The Interior Department had taken 321 acres of land in Mashpee and Taunton into trust for the tribe. The federal government has long acted as trustee for tribes for the purpose of self-government.

The tribe had planned to use the Taunton land for economic development, mainly the resort and casino, and the Mashpee land primarily for housing, according to the appeals court ruling.

Crowell said the tribe was asking for only 1% of what its total land base once was.

A group of Taunton residents led by David and Michelle Littlefield went to court to fight the planned casino.

“We said in 2012 that if the federal government took land into trust in Massachusetts, it would be against the law and we would fight it at the local, state and federal level,” the Littlefields said in a statement after Thursday’s court ruling. “We had a small group of citizens who committed eight years to researching and learning. It was an uphill battle and we were outspent and outnumbered at every turn.

“We kept our word,” their statement says. “We fought hard. We stayed the course, and we won.”
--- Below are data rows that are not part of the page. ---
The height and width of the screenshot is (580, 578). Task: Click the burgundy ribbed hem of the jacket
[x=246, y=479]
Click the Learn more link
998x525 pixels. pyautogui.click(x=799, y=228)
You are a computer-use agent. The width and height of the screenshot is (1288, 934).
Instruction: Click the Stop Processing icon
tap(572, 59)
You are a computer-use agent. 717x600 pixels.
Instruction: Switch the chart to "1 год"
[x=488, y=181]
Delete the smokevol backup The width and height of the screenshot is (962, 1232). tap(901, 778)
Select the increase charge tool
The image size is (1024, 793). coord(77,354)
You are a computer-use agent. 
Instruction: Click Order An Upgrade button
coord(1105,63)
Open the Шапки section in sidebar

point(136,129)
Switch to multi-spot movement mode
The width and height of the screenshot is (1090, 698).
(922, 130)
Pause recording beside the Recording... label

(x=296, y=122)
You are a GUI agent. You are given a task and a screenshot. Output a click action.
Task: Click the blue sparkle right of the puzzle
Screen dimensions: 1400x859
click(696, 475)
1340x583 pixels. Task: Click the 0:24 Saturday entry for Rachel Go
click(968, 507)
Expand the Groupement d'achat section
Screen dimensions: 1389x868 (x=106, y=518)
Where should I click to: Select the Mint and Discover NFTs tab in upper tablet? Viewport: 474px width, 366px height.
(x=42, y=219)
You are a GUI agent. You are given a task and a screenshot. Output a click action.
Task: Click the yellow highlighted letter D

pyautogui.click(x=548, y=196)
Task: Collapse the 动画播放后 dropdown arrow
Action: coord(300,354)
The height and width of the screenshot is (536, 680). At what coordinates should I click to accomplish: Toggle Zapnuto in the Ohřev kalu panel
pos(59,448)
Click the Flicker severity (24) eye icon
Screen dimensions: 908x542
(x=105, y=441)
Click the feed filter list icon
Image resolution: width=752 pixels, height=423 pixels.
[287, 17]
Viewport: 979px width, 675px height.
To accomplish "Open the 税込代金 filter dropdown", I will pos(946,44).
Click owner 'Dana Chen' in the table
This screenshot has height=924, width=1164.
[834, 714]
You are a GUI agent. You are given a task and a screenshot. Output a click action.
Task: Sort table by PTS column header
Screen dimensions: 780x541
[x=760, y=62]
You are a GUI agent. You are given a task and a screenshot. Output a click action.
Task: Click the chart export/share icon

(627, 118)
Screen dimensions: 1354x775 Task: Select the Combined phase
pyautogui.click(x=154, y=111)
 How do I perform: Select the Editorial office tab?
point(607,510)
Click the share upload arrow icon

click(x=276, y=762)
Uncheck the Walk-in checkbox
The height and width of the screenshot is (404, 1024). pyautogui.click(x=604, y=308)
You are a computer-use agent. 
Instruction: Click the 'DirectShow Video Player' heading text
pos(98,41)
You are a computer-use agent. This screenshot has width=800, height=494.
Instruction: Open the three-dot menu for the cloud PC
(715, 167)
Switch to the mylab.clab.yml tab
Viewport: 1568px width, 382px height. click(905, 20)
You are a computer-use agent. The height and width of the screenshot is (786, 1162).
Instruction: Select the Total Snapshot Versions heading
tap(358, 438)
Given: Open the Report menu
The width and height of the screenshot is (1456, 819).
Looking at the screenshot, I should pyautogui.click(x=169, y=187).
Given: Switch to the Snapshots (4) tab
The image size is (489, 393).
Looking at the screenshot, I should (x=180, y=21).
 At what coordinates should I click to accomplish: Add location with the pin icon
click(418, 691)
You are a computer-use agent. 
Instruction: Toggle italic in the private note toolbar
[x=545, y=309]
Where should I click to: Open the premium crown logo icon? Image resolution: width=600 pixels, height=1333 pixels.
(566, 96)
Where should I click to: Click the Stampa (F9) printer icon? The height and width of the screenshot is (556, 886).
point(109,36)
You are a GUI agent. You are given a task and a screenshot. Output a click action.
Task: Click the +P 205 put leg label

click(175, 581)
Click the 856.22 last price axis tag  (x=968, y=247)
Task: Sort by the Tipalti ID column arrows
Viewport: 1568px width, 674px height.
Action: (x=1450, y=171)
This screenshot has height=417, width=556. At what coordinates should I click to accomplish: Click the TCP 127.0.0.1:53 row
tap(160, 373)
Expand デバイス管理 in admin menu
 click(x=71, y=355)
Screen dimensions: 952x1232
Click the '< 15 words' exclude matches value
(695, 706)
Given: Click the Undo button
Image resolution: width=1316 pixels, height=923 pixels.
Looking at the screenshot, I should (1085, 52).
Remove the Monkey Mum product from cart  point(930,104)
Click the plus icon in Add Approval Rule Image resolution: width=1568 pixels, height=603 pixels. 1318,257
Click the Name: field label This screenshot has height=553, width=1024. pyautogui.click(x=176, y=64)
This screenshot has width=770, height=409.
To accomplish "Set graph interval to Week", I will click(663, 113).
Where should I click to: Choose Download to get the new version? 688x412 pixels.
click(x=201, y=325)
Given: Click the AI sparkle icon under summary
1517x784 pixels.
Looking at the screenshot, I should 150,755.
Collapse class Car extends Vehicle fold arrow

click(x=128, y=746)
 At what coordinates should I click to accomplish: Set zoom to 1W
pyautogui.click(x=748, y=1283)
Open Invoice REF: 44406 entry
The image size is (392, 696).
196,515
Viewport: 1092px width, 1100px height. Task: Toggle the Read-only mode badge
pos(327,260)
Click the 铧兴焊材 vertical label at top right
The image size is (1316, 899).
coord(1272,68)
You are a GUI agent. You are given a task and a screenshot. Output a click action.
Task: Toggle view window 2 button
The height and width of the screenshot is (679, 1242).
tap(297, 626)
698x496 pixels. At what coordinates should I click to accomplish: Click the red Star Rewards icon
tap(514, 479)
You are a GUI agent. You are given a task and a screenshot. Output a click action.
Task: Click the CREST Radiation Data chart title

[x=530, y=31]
The legal arguments focused on specific definitions in the Indian Reorganization Act, such as the words “such” and “now.”

″‘Such’ is not animate,” Cromwell said. “It’s inanimate. We’re talking about lives here. We’re talking about people. ... We are the first Americans.”

Cromwell remains hopeful that he and the tribe will get help.

“Our land is still in trust,” he said. “And we’re going to continue to fight for our homelands. We’re not going to give up. We need our commander in chief to help us.”